Several radiological examinations can be used to evaluate CDC. Ultrasound remains a good screening tool to assess bile duct dilation. CT scan is widely used to rule out other etiologies of bile duct dilation. However, ultrasonography and CT scan do not provide an optimal evaluation of the biliary tree; hence, the need for cholangiography. Magnetic resonance cholangiopancreatography (MRCP) is currently considered the gold standard for the initial evaluation and diagnosis of CDC. Endoscopic retrograde cholangiopancreatography (ERCP) and percutaneous transhepatic cholangiography are invasive forms of cholangiography that may still be necessary to confirm the diagnosis and demonstrate the abnormality of the pancreaticobiliary junction (APBJ) [1, 4,5,6,7]. Our patient had benefited only from ultrasound and CT scan to retain the diagnosis of CDC. MRCP and cholangiography were indicated in our patient to evaluate the biliary tree and to look for an APBJ, but these explorations are currently not available in Madagascar.

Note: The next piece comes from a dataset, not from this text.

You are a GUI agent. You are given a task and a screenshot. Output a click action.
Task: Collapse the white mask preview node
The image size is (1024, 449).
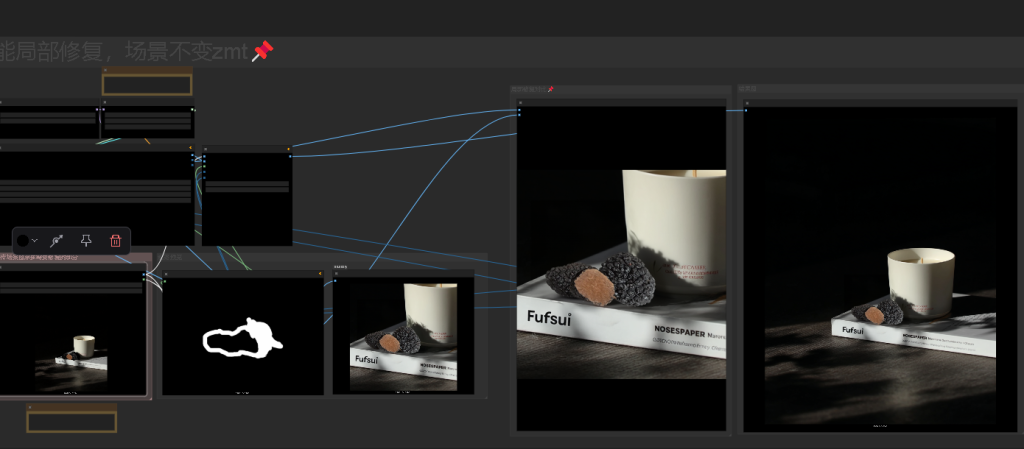166,273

The management of CDC with cirrhosis depends on the Child-Pugh score, the presence of portal thrombosis, and amount of collaterals around the cyst [5,6,7]. Although decompression by Roux-enY drainage can result in adequate long-term functional improvement in 60–70% of cases, excision and hepaticojejunostomy is the treatment of choice [5]. Surgical treatment requires preoperative preparation, including correction of the coagulation status, improvement of albumin levels, and control of ascites and varices. Endoscopic stent drainage can be used as a temporary measure in patients who are not suitable for surgery. Therefore, patients may be considered for definitive surgical treatment once endoscopic stenting has improved liver function and reduced surgical risk in these patients [5,6,7]. Saluja et al. [5] had proposed an algorithm for the management of CDC in patients with cirrhosis and portal hypertension (Fig. 4). Liver transplantation remains the treatment of choice for patients with Child-Pugh C cirrhosis [5,6,7]. The conservative treatment with endoscopic stent drainage was indicated in our patient but is not available in Madagascar. In countries where therapeutic investigations are limited like Madagascar, the management of CDC with SBC with PTH will be discussed on a case-by-case basis, such as the case of our patient.

Fig. 4
figure 4

Algorithm for management of choledochal cyst with portal hypertension. Saluja SS, Mishra PK, Sharma BC, Narang P. Management of choledochal cyst with portal hypertension. Singapore Med J. 2011; 52(12): e239

In conclusion, SBC with PTH constitutes a rare evolutionary complication of CDC. CDCs should be detected in childhood to benefit from adequate surgical management and reduce the occurrence of complications. Management should be multidisciplinary and discussed on a case-by-case basis depending on the severity of the liver damage. Endoscopic stenting may be considered as a temporary measure in high-risk cases.